If you’ve enjoyed this webinar, and all the TDL webinars throughout the course of 2025, come back in 2026 and find out how far we got it right.

Speakers

The panel consisted of the following experts in the field of cybersecurity::

· Jyotin Gambhir, Managing Director, SecureFLO

· Ashish Kundu, Head of Cybersecurity Research, Cisco Research (San Jose)

· Raj Samani, SVP, Chief Scientist, Rapid7

The session was moderated by TDL strategic advisor, Claire Vishik.

2026 Cybersecurity Trends and Challenges

The panel discussion on cybersecurity trends for 2026 started by highlighting the need for improved security in OT (operational technology) and IoT sectors, AI governance and API-level security. It was noted that there is a global shortage of cybersecurity talent, particularly in small- to medium-sized businesses and in industrial sectors like healthcare, and emphasised the importance of better monitoring, threat management and encryption in IoT and OT environments. The panellists agreed on the growing risks associated with unpatched software and outdated protocols in these sectors, also mentioning risks in other sectors like aviation, water treatment and nuclear facilities.

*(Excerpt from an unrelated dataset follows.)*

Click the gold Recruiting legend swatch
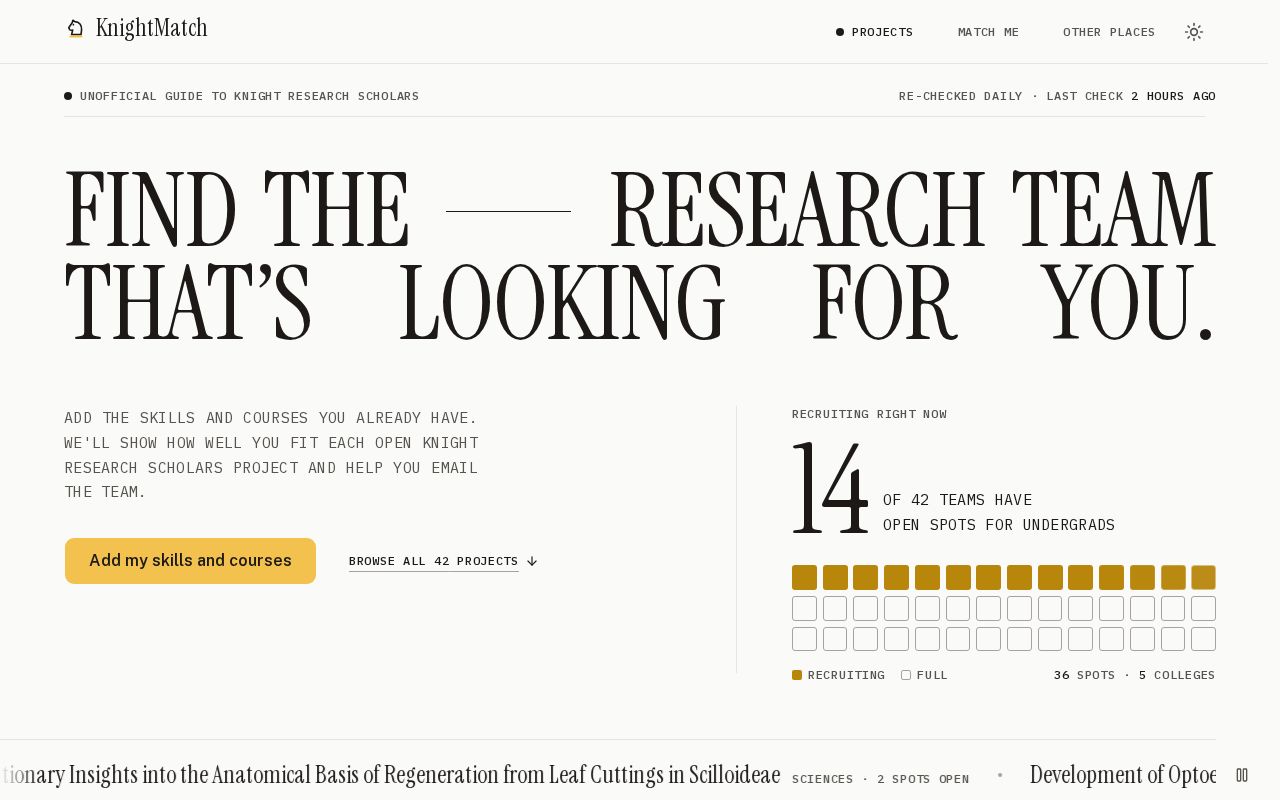1280x800 pixels. (x=797, y=675)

AI-Driven Cybersecurity Threats

The increasing threat of automated attacks were brought up in the ensuing discussion, highlighting how AI and LLMs (large language models) have amplified these threats, making it easier for attackers to generate malware and exploit vulnerabilities. It was emphasised that there is a need to address updated threat modelling that considers AI-based systems as critical assets. The challenges of post-quantum cryptography, including the migration to quantum-safe cryptography were also analysed. It was agreed that 2026 would be a significant year, with automation playing a crucial role for both attackers and defenders, and pre-quantum data harvesting remaining a concern.

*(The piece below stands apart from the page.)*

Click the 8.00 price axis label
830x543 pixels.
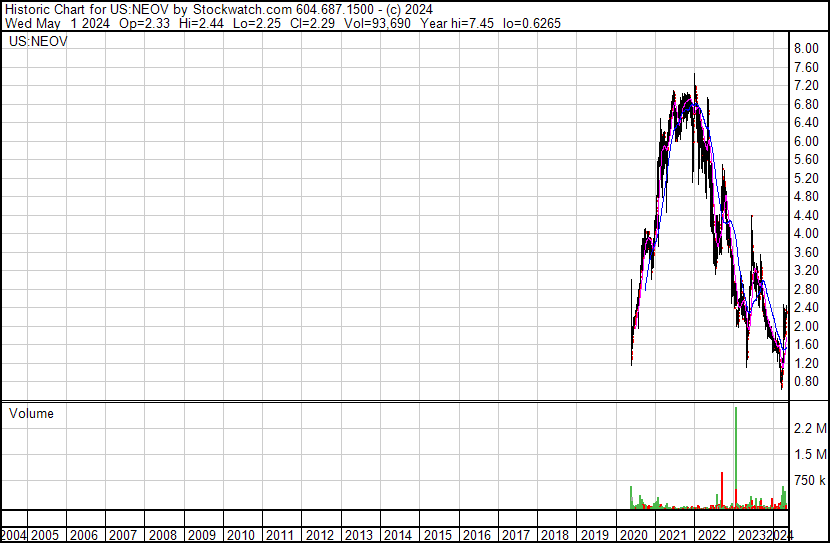click(x=806, y=48)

Cyber Threat Evolution and Defence

The discussion moved on to the evolving landscape of cyber threats, highlighting how threat actors are increasingly accessing zero-day vulnerabilities and sophisticated tools, which are then democratised within criminal ecosystems. While advanced capabilities exist, many successful attacks rely on low-tech methods such as physical access, social engineering and insider compromise. Consequently it was suggested that defenders need to focus on broader attack surfaces, better contextualisation of alerts and improved governance, rather than solely relying on technological fixes. A personal experience was shared of a phishing attempt targeting executives, underscoring the need for organisations to remain vigilant against both high-tech and low-tech threats. It was also highlighted that, with the focus on successful attacks, billions of attacks that are stopped by existing tools and practices frequently get overlooked.

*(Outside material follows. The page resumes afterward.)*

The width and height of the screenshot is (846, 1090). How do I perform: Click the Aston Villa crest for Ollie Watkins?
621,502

Cybersecurity Challenges in 2026

The panellists discussed the evolving landscape of cybersecurity, focusing on the challenges defenders face in 2026. They highlighted the growing attack surface, the rise of AI and machine learning in both attacks and defences, and the importance of data governance and classification. The panellists agreed that while defenders have advanced tools and technologies, attackers may have an advantage due to their focus on finding and quickly exploiting new vulnerabilities and existing weaknesses. They emphasised the need for better training, awareness and strategic planning to address these challenges. The discussion concluded on a hopeful note, acknowledging the progress made in cybersecurity and the impressive expertise gained leading to numerous successful cyber defence strategies.